What technē does, what modern technology or calculative scientific methodology does, alters questioning. Today we no longer question, we google, the process rendering/engendering what will be regarded as AI.50 Thus, when Heidegger asks after questioning in the wake of technology, he emphasizes that modern technology frames (and to this extent outlines) “what is” – thus the title “Einblick in das was ist” (GA 79) – reduced thereby to problems and solutions. Morphologically, the interrogative form remains; the spirit of questioning vanishes.

To quote again from the outset of Being and Time:

Any questioning, as a questioning about something, has that which is asked about [sein Gefragtes]. But all questioning about … is somehow a questioning of … [Anfragen bei…]. So in addition to what is asked about, questioning has that which is interrogated [ein Befragtes]. (GA 2: 7/SZ 5)

Therefore, Heidegger reminds us,

in what is asked about there lies also that which is to be found out by the asking [das Erfragte]; this is what is really intended: with this the questioning reaches its goal. (GA 2: 7/SZ 5)

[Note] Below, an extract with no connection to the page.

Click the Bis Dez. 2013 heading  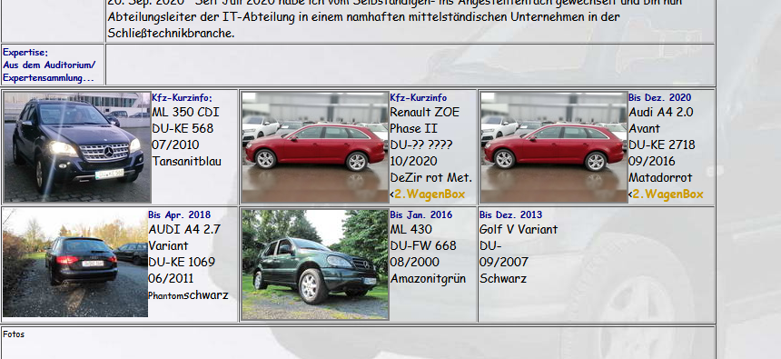coord(510,214)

Lauritzen's socio-linguistic Questions Between Identity and Difference uses Heidegger's framework as inspiration for a series of interrogative sentence diagrams. In the formally related medieval tradition (and Heidegger begins with a thesis on the categorical doctrine of Duns Scotus, himself author of “Questions” on Aristotle's Categories, Metaphysics, De interpretatione),51 there are extensive reflections on questioning52 as in logic proper.53 Invoking Caputo's Truth, Martin Kočí reminds us (and note that we have more patience for this in an expressly theological as opposed to a philosophical context), “Questioning is the way of continual interruption.”54

We have questions, and, in an important sense, questions can have us. We do not say we “are” a question, at least not in the tradition, as the poet says we “are a conversation.” Thus, Anders/Stern publishes Sein und Haben,55 exemplifying the influence of his teachers: Husserl, Heidegger, and Scheler. If Anders' early book would be influential in French thought for Gabriel Marcel as well as Levinas and Deleuze, and influential in Italian and German scholarship, it remains invisible in Anglophone scholarship, particularly when it comes to Heidegger. Indeed, simply to mention Anders with respect to Heidegger in an Anglophone context can be risky, as I began by adverting to this. Nevertheless, Anders' study of having, especially his penultimate chapter “Satz und Situation,” is useful for understanding Heidegger on “Situation” both as questioning and as technology.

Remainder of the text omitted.